(Courtesy of Claims Conference) The Kindertransport Fund opened on January 1 and will begin processing eligible applications shortly. Although some survivors were provided a small payment in the 1950s, prior payments under compensation programs will not bar claimants from receiving this new benefit. The fund will issue one-time payments of €2,500.
This fund is open to Jewish Nazi victims who met the following criteria at the time of transport:
They were under 21 years of age, unaccompanied by their parents and took part in a transport that was not organized by the German government in order to escape potentially threatening persecution by German forces.
They were transported from somewhere within the German Reich or from territories that had been annexed or occupied at the time.

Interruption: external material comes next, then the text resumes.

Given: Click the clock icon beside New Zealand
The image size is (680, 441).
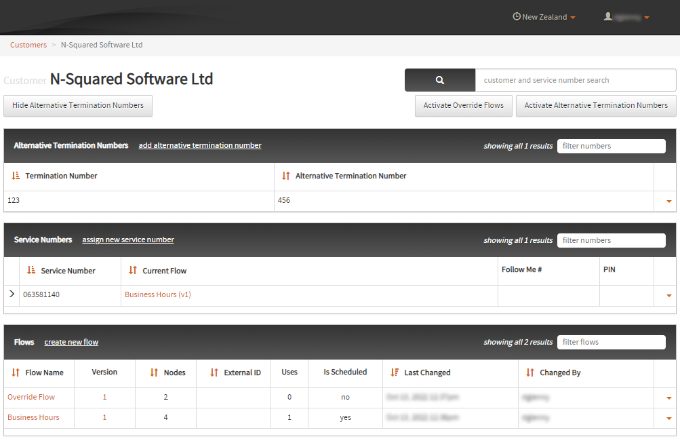Looking at the screenshot, I should (517, 16).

The transport took place between November 9, 1938 and September 1, 1939 or was approved by the German authorities after November 9, 1938 but before September 1, 1939. The fund is intended to acknowledge the suffering of Holocaust survivors who endured unimaginable trauma in their childhoods, encompassing a range of experiences that included separation from parents, living in hiding with the terror of being caught, privation and abuse in ghettos and even the horrors of concentration camps, where very few children survived.
The application form will be available in the next few days. Applications must be submitted by survivors, not heirs. However, if an eligible survivor passes away after an application form is received and registered by the Claims Conference, the surviving spouse is entitled to payment. If there is no surviving spouse, the child(ren) of the eligible child survivor are entitled to the payment.